4. Metal Ion Catalysis

• Metal ions can:

  • Act as electrophilic catalysts

  • Stabilize negative charges

  • Generate nucleophilic OH⁻

• Common metals: Zn²⁺, Fe²⁺, Mg²⁺

🔗 Binding Energy in Enzyme-Substrate Interactions

🔬 What is Binding Energy?

• Free energy released when a substrate binds to the enzyme via multiple weak, specific interactions.

🔄 Functions of Binding Energy:

• Substrate specificity

• Catalytic efficiency

• Stabilizes the transition state

• Induces conformational changes (induced fit)

📉 Enzymes Lower Activation Energy

Key Concepts:

• Y-axis: Energy

• X-axis: Reaction progress from substrate to product

• Activation energy = Energy difference between substrate and transition state

⚙ Role of Enzymes:

• Enzymes lower the activation energy barrier, increasing the rate of reaction without changing the overall ΔG.

🔪 Proteases and Chymotrypsin

🧪 General Function:

• Proteases cleave peptide bonds through hydrolysis.

• Although exergonic, peptide bond hydrolysis is kinetically slow due to resonance stabilization.

🧬 Chymotrypsin: Overview

• A serine protease secreted by the pancreas.

• Cleaves peptide bonds after large hydrophobic residues (e.g., Phe, Trp, Tyr, Met).

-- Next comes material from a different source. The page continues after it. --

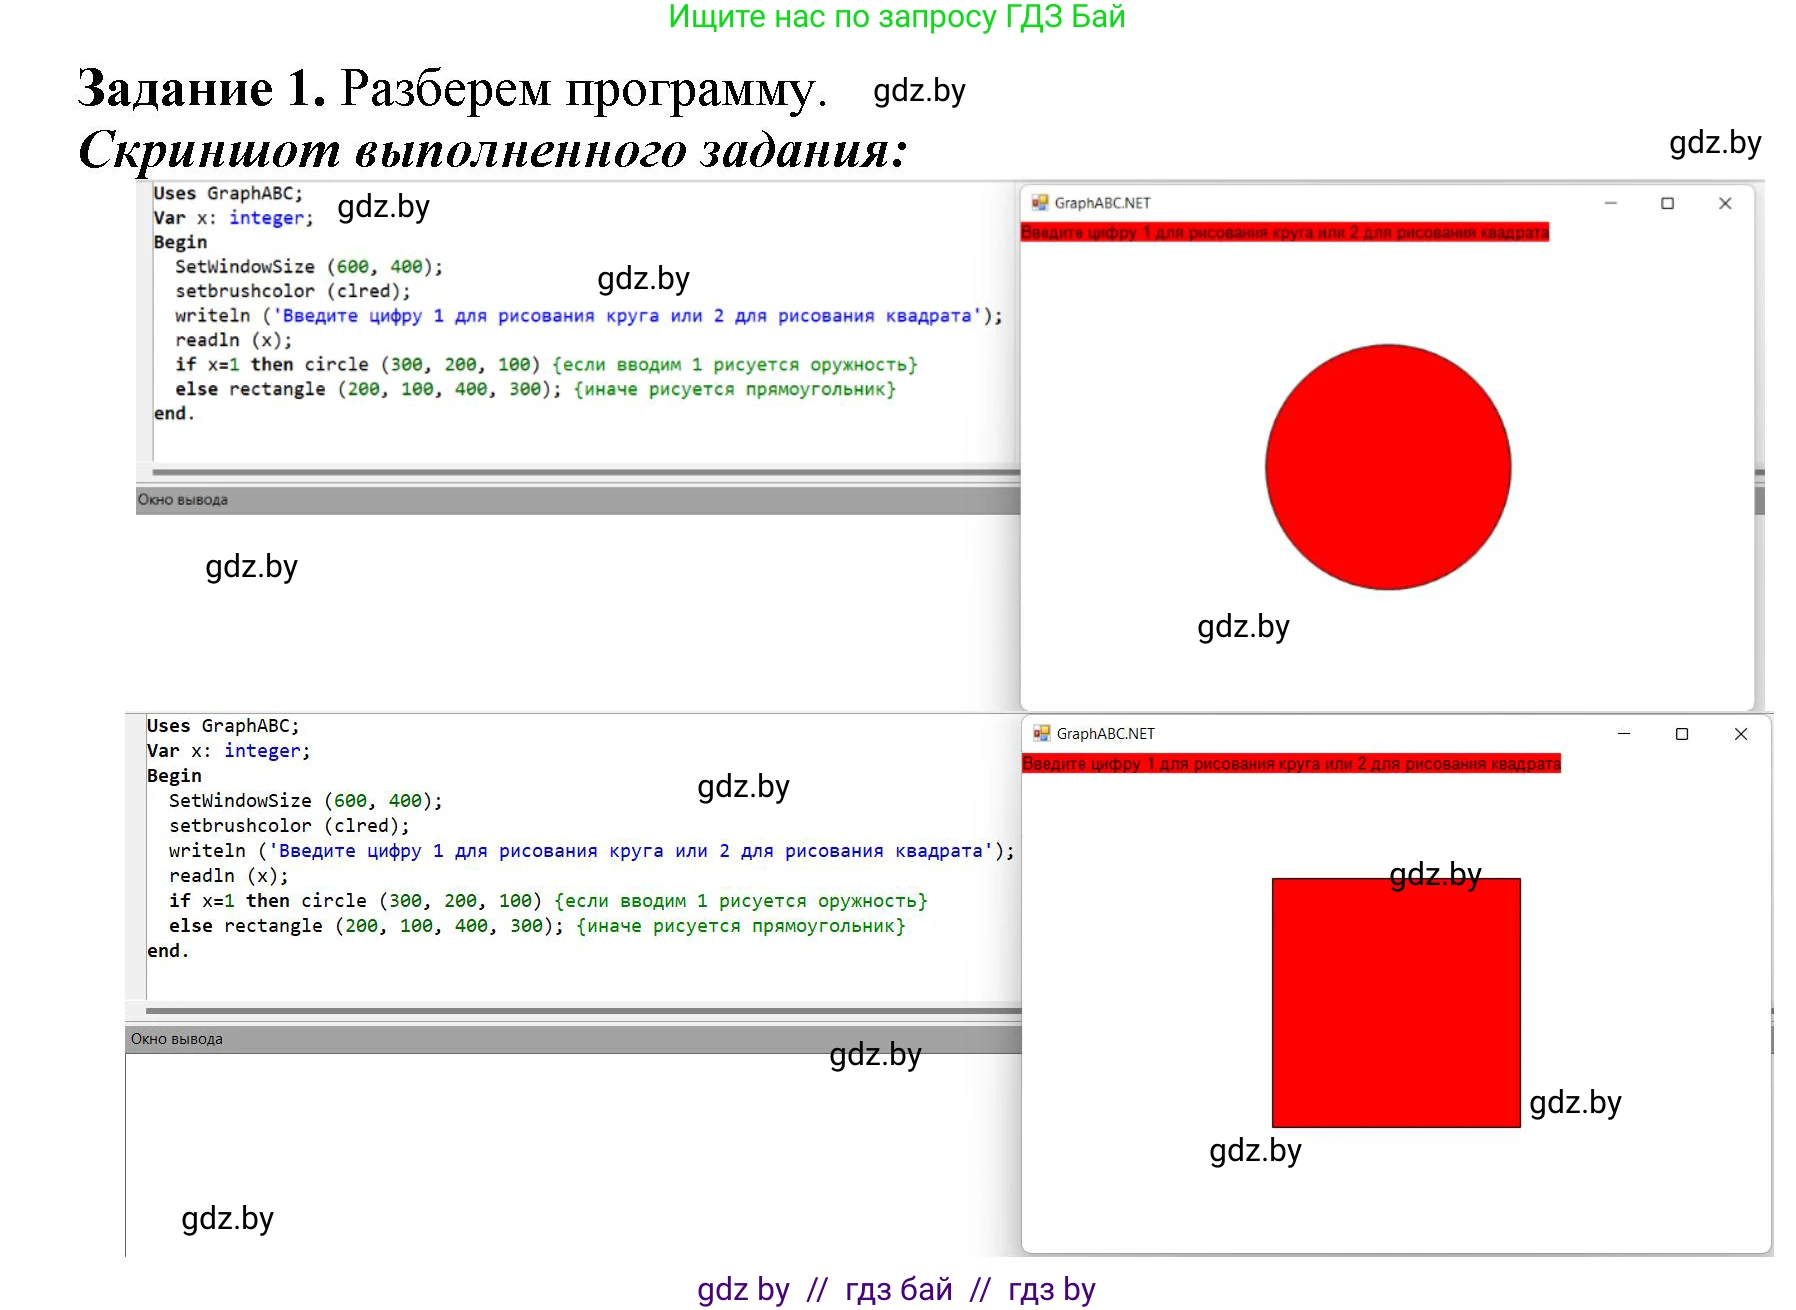This screenshot has height=1310, width=1796.
Task: Maximize the upper GraphABC.NET window
Action: 1667,204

• Uses a catalytic triad: Ser195, His57, Asp102

🔍 Mechanism of Chymotrypsin Catalysis

1. Highly Reactive Ser195

• Ser195 becomes a powerful nucleophile during catalysis.

• DIPF irreversibly modifies only Ser195, confirming its role.

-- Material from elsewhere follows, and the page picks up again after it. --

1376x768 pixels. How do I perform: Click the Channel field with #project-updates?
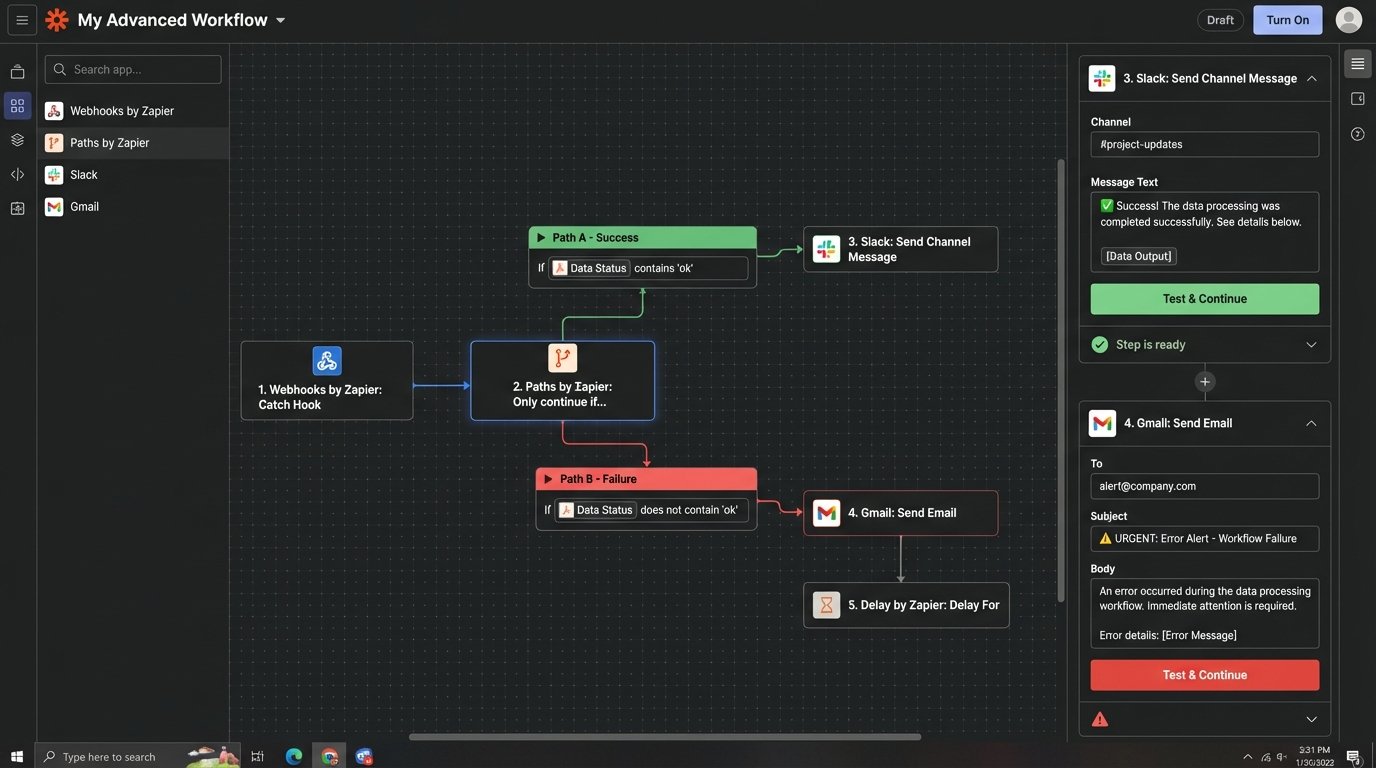tap(1204, 144)
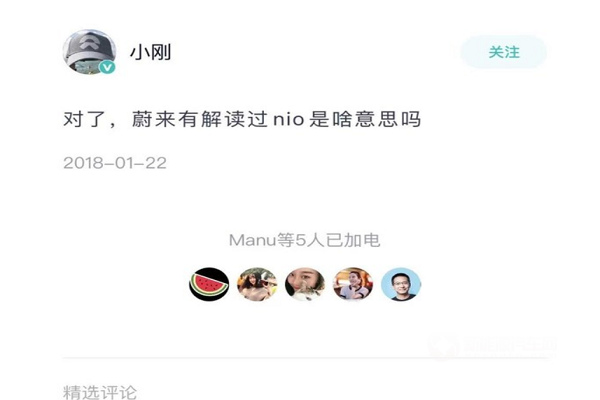Open the second liker avatar with sun hat
This screenshot has height=400, width=600.
(x=257, y=284)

2. Reaction Occurs in Two Steps:

• Step 1: Acylation – Ser195 attacks peptide bond → forms acyl-enzyme intermediate

• Step 2: Deacylation – Water hydrolyzes the intermediate → regenerates free enzyme

3. Chromogenic Substrates for Study

• Substrate: N-Acetyl-L-phenylalanine-p-nitrophenyl ester

• Product: p-Nitrophenolate (yellow, measurable by spectrophotometry)

📈 Kinetics of Chymotrypsin

• Two phases detected using stopped-flow spectroscopy:

  • Fast pre-steady state: Acylation

  • Slower steady state: Deacylation

🔺 The Catalytic Triad

• Forms a hydrogen-bond network critical for catalysis.

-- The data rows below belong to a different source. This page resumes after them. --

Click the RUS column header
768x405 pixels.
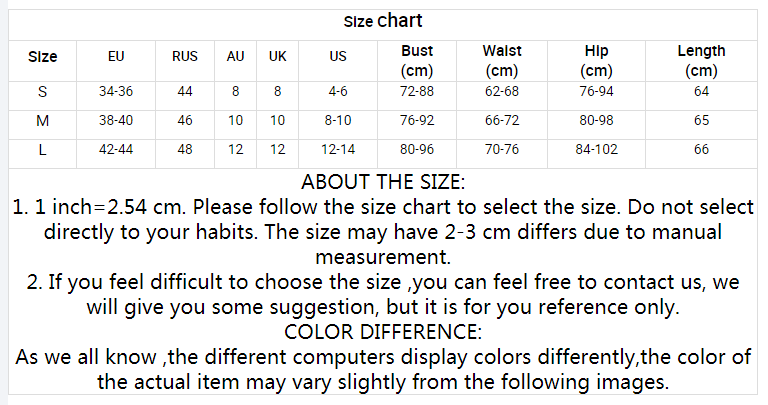tap(185, 56)
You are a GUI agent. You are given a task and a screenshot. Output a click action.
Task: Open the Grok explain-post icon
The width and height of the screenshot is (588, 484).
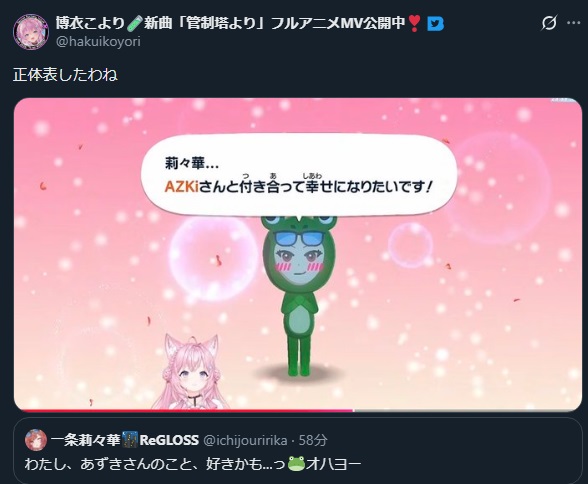pos(549,23)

• Common to many serine proteases.

🎯 The Specificity Pocket

• S1 pocket: Deep, hydrophobic

• Binds P1 residue of substrate (large hydrophobic side chains)

• Aligns scissile bond for cleavage

• Specificity determined by enzyme-substrate residue matching (S1-P1, S2-P2, etc.)

🌍 Evolutionary and Structural Insights

🧬 Catalytic Triads Across Enzymes

• Found in many hydrolytic enzymes

• Present in enzymes not homologous to chymotrypsin

• Evidence for convergent evolution

🔬 Site-Directed Mutagenesis of Subtilisin

• Each catalytic triad residue mutated to alanine

• Dramatic loss of activity, minimal change in K_M

• Suggests transition state stabilization still contributes to catalysis

🔁 Other Classes of Proteases

Not all proteases use Ser195. Other classes use different strategies to generate a nucleophile:

1. Cysteine Proteases

• Use histidine-activated cysteine

• Evolved independently multiple times

2. Aspartyl Proteases

• Use aspartate-activated water molecule

• Example: Renin, with twofold symmetry in structure

3. Metalloproteases

• Use a metal-activated water molecule

• Often include a base (like glutamate) to deprotonate water

🧬 Activation Strategies Summary

💊 Protease Inhibitors as Drugs

HIV Protease:

• A dimeric aspartyl protease

• Essential for maturation of the HIV virion

Indinavir (Crixivan):

• A substrate analog inhibitor

• Binds to active site, blocks maturation of virus

• Used in AIDS treatmentto reduce viral load and improve immune function in HIV-infected individuals.